La "scala" dei 3 gradi dell’ascesa a Dio è simile alla "scala" dei quattro gradi dell’amore di Bernardo di Chiaravalle, anche se non uguale; tali gradi sono:
  1. Il grado esteriore: è necessario che prima consideriamo gli oggetti corporei, temporali e fuori di noi, nei quali è l’orma di Dio, e questo significa incamminarsi per la via di Dio.

  2. Il grado interiore: È necessario rientrare in noi stessi, perché la nostra mente è immagine di Dio, immortale, spirituale e dentro di noi, il che ci conduce nella verità di Dio.

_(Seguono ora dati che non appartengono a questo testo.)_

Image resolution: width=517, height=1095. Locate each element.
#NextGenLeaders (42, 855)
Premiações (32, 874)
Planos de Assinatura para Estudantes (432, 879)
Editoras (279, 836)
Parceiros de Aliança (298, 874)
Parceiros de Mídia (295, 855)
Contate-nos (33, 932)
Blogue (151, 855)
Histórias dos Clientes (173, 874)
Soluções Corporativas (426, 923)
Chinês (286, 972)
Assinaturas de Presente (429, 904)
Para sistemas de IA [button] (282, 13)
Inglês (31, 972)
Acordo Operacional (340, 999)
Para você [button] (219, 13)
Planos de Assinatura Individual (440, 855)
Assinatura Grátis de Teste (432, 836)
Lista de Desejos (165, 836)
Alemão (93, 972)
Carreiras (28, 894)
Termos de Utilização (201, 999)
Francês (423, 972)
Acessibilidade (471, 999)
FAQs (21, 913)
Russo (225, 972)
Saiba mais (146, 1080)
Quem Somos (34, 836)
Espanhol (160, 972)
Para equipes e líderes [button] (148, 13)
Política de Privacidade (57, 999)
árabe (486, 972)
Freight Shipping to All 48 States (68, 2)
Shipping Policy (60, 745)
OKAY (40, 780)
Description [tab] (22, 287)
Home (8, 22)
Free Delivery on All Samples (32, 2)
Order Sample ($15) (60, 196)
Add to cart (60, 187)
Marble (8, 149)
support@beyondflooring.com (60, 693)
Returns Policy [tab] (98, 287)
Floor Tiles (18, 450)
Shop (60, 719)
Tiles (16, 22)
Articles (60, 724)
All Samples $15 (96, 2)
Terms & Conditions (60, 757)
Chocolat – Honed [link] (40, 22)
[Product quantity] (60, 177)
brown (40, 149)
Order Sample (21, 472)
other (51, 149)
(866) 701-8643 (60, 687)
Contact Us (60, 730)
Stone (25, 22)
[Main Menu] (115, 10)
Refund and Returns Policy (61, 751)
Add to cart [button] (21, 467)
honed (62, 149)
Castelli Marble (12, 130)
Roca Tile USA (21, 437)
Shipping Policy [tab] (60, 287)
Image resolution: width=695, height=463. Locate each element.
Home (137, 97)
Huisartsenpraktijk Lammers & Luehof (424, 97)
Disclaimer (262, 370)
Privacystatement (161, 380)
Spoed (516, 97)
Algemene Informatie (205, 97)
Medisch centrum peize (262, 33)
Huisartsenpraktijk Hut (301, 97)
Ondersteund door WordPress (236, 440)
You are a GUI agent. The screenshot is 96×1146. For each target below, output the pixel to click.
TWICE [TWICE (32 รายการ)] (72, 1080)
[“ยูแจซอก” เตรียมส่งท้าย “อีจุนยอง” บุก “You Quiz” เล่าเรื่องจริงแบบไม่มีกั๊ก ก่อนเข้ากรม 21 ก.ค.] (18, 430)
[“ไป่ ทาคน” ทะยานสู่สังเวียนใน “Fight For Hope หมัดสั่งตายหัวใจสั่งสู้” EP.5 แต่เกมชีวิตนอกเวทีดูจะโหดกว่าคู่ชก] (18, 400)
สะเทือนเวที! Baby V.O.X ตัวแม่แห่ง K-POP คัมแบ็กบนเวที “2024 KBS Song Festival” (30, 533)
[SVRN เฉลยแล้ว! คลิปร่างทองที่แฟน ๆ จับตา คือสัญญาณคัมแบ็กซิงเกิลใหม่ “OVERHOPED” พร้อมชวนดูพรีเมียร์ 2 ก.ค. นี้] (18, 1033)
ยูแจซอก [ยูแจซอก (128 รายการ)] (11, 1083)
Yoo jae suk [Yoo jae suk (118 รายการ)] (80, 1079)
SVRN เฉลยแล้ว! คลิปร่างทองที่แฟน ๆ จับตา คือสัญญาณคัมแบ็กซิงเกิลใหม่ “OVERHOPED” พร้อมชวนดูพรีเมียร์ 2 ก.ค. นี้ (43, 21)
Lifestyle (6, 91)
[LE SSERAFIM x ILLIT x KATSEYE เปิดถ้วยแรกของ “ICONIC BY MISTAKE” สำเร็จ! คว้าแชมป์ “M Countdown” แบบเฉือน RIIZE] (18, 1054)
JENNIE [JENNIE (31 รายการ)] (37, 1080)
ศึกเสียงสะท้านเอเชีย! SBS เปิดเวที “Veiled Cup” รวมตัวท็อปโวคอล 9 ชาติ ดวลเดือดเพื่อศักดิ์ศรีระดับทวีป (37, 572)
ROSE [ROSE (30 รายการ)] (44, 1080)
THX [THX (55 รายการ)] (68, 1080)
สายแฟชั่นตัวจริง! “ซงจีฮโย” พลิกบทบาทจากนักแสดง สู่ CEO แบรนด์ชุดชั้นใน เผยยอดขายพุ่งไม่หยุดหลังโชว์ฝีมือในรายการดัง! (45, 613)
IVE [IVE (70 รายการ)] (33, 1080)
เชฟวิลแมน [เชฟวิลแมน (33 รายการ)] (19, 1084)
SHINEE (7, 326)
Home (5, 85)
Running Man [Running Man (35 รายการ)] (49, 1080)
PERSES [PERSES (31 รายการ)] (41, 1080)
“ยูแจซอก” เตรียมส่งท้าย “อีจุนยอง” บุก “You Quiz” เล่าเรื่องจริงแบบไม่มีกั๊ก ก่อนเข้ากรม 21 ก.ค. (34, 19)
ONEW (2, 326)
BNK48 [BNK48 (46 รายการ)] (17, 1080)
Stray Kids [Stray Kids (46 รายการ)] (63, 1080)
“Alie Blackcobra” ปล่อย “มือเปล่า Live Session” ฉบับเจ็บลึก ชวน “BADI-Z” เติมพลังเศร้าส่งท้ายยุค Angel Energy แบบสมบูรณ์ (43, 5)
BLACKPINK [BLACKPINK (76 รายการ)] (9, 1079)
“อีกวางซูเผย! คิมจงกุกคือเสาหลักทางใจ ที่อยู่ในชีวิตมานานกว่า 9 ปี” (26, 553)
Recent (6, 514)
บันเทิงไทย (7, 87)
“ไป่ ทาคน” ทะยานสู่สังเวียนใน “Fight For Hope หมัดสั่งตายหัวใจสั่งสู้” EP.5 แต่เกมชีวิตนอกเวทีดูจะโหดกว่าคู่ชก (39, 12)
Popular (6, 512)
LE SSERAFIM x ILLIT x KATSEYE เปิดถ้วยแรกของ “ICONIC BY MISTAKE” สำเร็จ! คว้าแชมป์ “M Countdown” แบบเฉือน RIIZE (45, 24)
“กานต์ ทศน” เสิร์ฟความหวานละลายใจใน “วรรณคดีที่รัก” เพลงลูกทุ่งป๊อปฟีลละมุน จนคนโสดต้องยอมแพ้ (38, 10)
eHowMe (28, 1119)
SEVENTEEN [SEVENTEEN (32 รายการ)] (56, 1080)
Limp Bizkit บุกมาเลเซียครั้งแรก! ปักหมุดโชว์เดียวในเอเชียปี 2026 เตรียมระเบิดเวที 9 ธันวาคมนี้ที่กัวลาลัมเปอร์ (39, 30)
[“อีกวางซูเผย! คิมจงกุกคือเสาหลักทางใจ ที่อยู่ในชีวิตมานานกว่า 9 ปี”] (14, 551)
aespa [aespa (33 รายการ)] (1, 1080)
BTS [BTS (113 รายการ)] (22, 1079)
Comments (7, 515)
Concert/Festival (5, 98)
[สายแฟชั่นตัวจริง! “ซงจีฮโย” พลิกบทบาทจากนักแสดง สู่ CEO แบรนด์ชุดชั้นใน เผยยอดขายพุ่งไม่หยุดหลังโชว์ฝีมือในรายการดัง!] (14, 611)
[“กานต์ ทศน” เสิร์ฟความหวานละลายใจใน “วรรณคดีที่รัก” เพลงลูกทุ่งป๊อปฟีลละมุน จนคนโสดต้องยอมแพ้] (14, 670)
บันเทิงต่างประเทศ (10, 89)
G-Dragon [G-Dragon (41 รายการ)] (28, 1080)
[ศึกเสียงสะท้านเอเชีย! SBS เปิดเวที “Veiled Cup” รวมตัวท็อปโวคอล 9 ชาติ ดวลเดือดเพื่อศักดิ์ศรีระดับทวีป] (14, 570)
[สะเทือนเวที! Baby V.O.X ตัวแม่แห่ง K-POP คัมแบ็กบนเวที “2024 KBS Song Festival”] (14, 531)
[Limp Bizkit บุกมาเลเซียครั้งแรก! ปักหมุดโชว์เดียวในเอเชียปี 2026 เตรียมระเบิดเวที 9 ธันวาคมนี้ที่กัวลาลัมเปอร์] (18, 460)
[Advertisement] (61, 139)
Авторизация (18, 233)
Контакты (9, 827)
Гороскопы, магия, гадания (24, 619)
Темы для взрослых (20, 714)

  3. Il grado eterno: Infine, occorre elevarci a ciò che è eterno, spiritualissimo e sopra di noi, aprendoci al primo principio, e questo dona gioia nella conoscenza di Dio e omaggio alla Sua maestà.
Bonaventura, in corrispondenza a tali gradi, l’anima ha anche tre diverse direzioni:
L’una si riferisce alle cose esteriori, e si sensibilità; l’altra ha per oggetto lo spirito, rivolto in sé e a sé; la terza ha per oggetto la mente, che si eleva spiritualmente sopra di sé. Tre indirizzi che devono disporre l’uomo a elevarsi a Dio, perché lo ami con tutta la mente, con tutto il cuore, con tutta l’anima.

Bonaventura sostiene che l’unica conoscenza possibile è quella contemplativa, cioè la via dell’illuminazione, che porta a cogliere le essenze eterne, e ad alcuni permette persino di accostarsi a Dio misticamente. L’illuminazione guida anche l’azione umana, in quanto solo essa determina la sinderesi, cioè la disposizione pratica al bene.

Il mondo, per Bonaventura, è come un libro da cui traspare la Trinità che l’ha creato. Noi possiamo ritrovare la Trinità in: fuori di noi, in noi e in sopra di noi.
La Creazione è ordinata secondo una scala gerarchica trinitaria, e la natura non ha sua consistenza, ma si rivela come segno visibile del principio divino che l’ha creata e solo in questo, trova il suo significato.

Chi spera nelle promesse dell’Onnipotente – sostiene il Santo – "deve alzare il capo, rivolgendo verso l’alto i suoi pensieri, verso l’altezza della nostra esistenza, cioè verso Dio".